Fig. 2 (H/C)–(O/C) of HPMC, H-X and D-X in Van Krevelen diagram.

In this paper, it has been found that the reaction pathways are occurred at the earlier period of HTC process. The research of Xiaowei Lu et al.⁸ demonstrates that reaction temperature is the major parameter to influence the transformation of cellulose, while the long duration time only has delicate impact on reaction pathways of hydrothermal carbonization of cellulose such as dehydration and decarbonylation. The phenomenon has also been found by the study of Chao He et al.¹ These results indicate that the reaction pathways of biomass mainly happen in the early stage of HTC process.

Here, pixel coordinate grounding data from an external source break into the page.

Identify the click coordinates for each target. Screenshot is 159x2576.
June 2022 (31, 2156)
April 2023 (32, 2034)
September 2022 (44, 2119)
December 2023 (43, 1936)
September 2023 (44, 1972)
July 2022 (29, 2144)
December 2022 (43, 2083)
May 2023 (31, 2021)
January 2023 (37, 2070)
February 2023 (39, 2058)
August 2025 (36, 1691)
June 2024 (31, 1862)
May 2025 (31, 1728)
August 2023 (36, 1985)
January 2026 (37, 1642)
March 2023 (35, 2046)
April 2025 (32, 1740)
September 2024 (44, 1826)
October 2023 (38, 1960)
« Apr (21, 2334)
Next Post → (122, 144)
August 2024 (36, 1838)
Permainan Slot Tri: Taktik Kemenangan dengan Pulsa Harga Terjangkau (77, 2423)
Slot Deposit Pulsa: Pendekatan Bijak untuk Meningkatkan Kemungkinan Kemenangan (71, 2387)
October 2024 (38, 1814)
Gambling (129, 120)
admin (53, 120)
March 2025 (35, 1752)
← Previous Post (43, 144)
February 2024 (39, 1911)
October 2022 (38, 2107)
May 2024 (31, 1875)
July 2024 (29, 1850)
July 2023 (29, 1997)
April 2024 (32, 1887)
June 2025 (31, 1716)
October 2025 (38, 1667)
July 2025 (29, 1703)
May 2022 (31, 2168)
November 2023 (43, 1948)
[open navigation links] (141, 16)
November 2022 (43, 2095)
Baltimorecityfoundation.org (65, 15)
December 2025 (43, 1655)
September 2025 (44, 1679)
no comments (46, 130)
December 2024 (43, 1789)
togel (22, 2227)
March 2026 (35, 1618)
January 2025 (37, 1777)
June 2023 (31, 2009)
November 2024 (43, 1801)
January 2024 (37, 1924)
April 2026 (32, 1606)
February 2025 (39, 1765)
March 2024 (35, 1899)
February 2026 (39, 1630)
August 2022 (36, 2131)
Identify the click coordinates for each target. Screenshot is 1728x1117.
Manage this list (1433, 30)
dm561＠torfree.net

FT-IR analysis of hydrothermal carbonized products

Fig. 3 displays the FT-IR spectra of hydrochar. The FT-IR spectra of HPMC show peaks at 3427, 2922, 2850 cm⁻¹ (stretching vibrations of –OH, –CH₂, –CH₃, respectively); 1638 cm⁻¹ (adsorbed water from environment); 1480 cm⁻¹ (stretching vibration of C=O stands for carbonyl groups in HPMC); 1385, 940 cm⁻¹ (characteristic of –CH).^1,3,27,28 With the proceeding of reaction, the FT-IR spectra of H-X are gradually changed in Fig. 3a. The FT-IR spectral lines of H-105 has a little different with HPMC such as the increasement of peak intensity at 1060 cm⁻¹ (C–O stretching vibration) and the shift of –CH from 1385 cm⁻¹ (HPMC) to 1400 cm⁻¹ (H-105), indicating the structure of HPMC has started to transform, the HPMC has been converted into hydrochar after 105 min of reaction. The FT-IR spectra of H-120 show new peaks at 1700 cm⁻¹ (stretching vibration of C=O); 1620, 1513 cm⁻¹ (stretching vibration of C=C); 797 cm⁻¹ (C–H out-of-plane bending vibrations in aromatic chemicals).^12,25,28 Along with the prolonging of time, the three vibration peaks become increasingly more evident in H-150, H-180 and H-240. These results suggest dehydration of HPMC has occurred to form carbonyl and carboxyl groups after 120 min of reaction, which confirms the generation of hydrochar. Fig. 3b shows the FT-IR spectra of A-H. There is no difference between the FT-IR spectra of A-H with H-X, indicating slight influence on the H-X by demineralization treatment. The FT-IR spectra in Fig. 3c are not largely different between D-X and H-X, but the vibration peaks characteristic of hydrochar at 1700, 1513 and 797 cm⁻¹ already appear after 105 min in D-X. This result indicates the formation of hydrochar is earlier than that in the opal-free systems, indicating the presence of opal could accelerate the dehydration of HPMC and thereby promote the formation of hydrochar. Fig. 3d shows the peaks of opal shale at 3440, 1630 cm⁻¹ (stretching vibration and bending vibration of –OH, respectively), 1100 cm⁻¹ (asymmetric stretching vibration of Si–O–Si), 793 cm⁻¹ (stretching vibration of Si–OH) and 475 cm⁻¹ (bending vibration of Si–O–Si).^27,29–32 Peaks at 1700 cm⁻¹ (stretching vibration of C=O) and 1513 cm⁻¹ (stretching vibration of C=C) also present in Fig. 3d. These phenomena suggest that hydrochar and opal may couple with each other.^31–34

Fig. 3 FT-IR spectra of (a) H-X; (b) A-X; (c) D-X and (d) HMC-X after different reaction durations.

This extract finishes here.